Sin intención alguna de darles consejos a nuestras autoridades electas por el voto popular, me parece que sería bueno bajarse un momento del caballo y comenzar a caminar junto a sus trabajadores. Y con ello entablar un diálogo franco y sincero con las entidades gremiales, y saber realmente que hace cada uno de ellas, y por qué necesitan tantos empleados afectados para su accionar gremial.

Creo que los contribuyentes se lo van a agradecer. Pero siempre sin perder de vista que el mayor capital que tiene la municipalidad es el recurso humano.

Y ese recurso necesita que se les respete sus derechos, así como se les exige el cumplimiento de sus obligaciones.

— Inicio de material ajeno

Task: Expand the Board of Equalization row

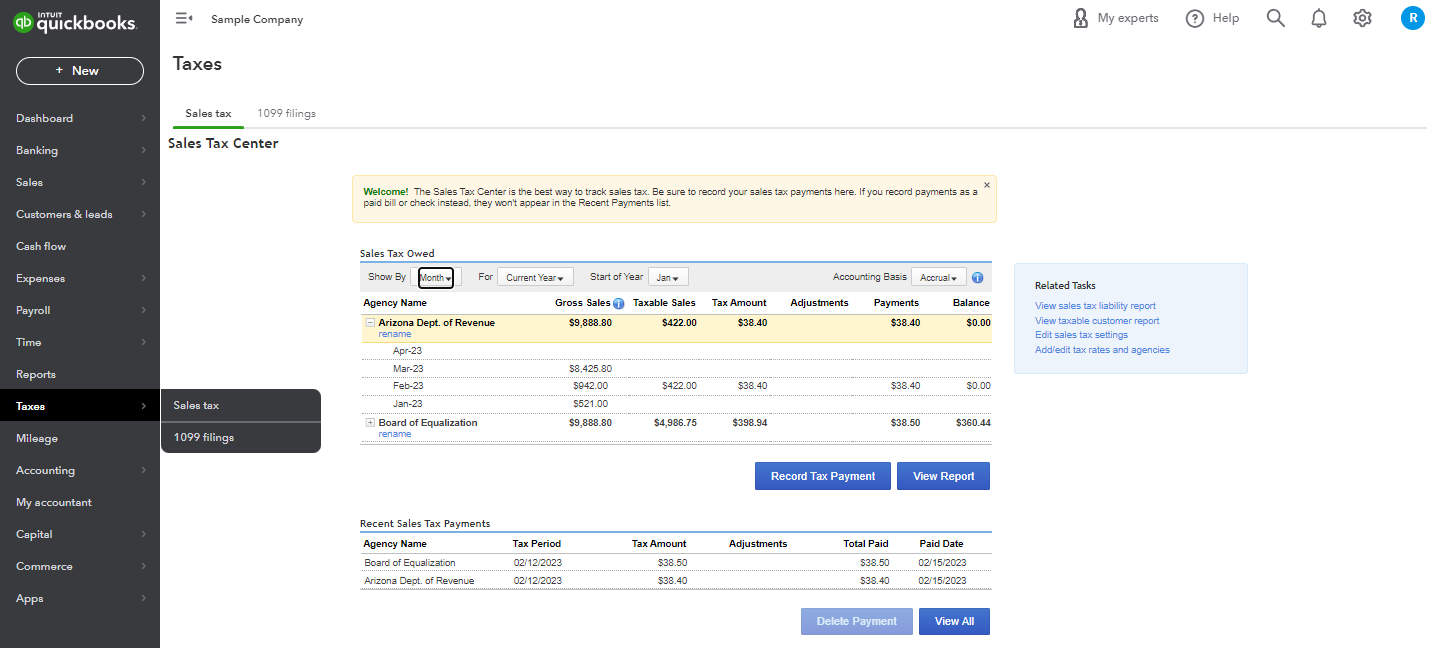Action: pos(370,423)
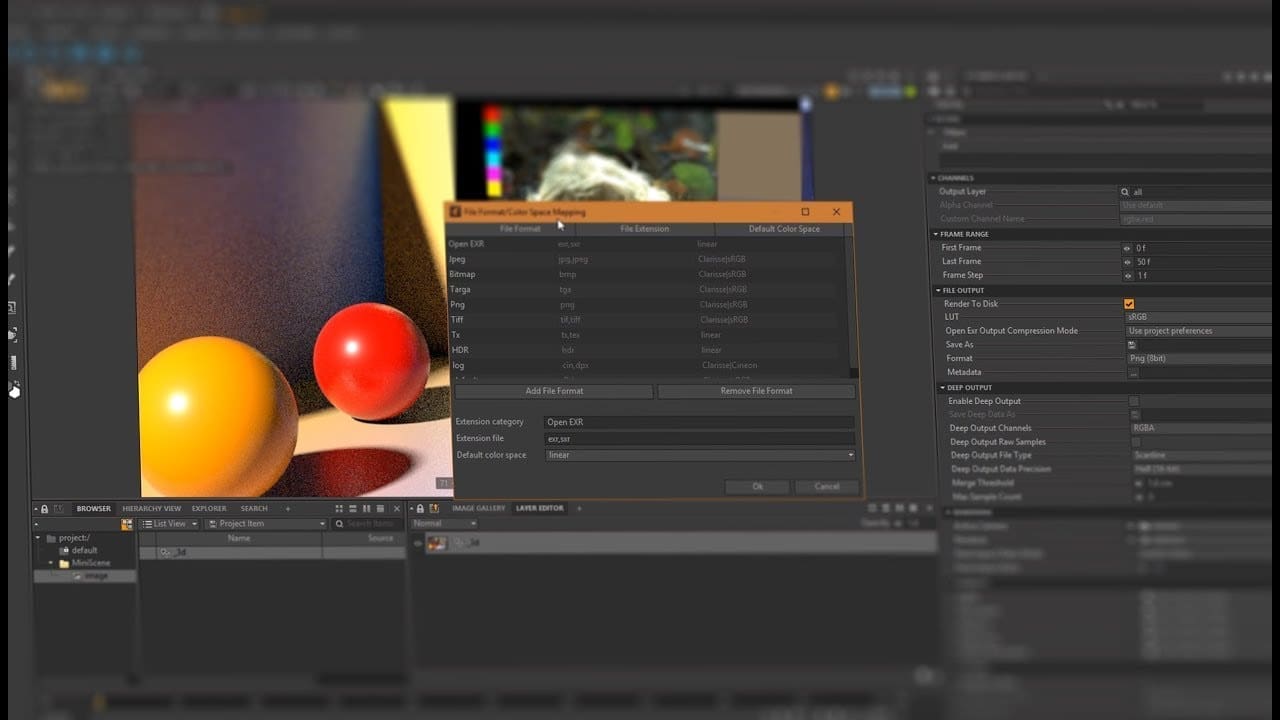Image resolution: width=1280 pixels, height=720 pixels.
Task: Click the Extension file input field
Action: coord(699,439)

Finalmente, quiero decirles a los gremialistas, que todos son agentes al servicio del bienestar, en este caso, de los trabajadores municipales. Y que son los primeros que tienen que dar el ejemplo de responsabilidad de trabajo y dedicación, cuidando sobre todo los recursos del municipio, porque de ellos viven todos; y por ellos cobran sus salarios.

Muchachos, en buen criollo, hay que cuidar y hacer que los funcionarios cuiden la caja.

Y no sean abusos, angurrientos... tengan afectados a los trabajadores que se necesiten para llevar adelante la actividad gremial específica, pero en el marco de lo que dicta el CCT y las leyes.

Pero además, nada de estas cosas pasarían si los funcionarios cumplieran con su deber y no alimentaran esos CAFIOLOS DE LA BUROCRACIA.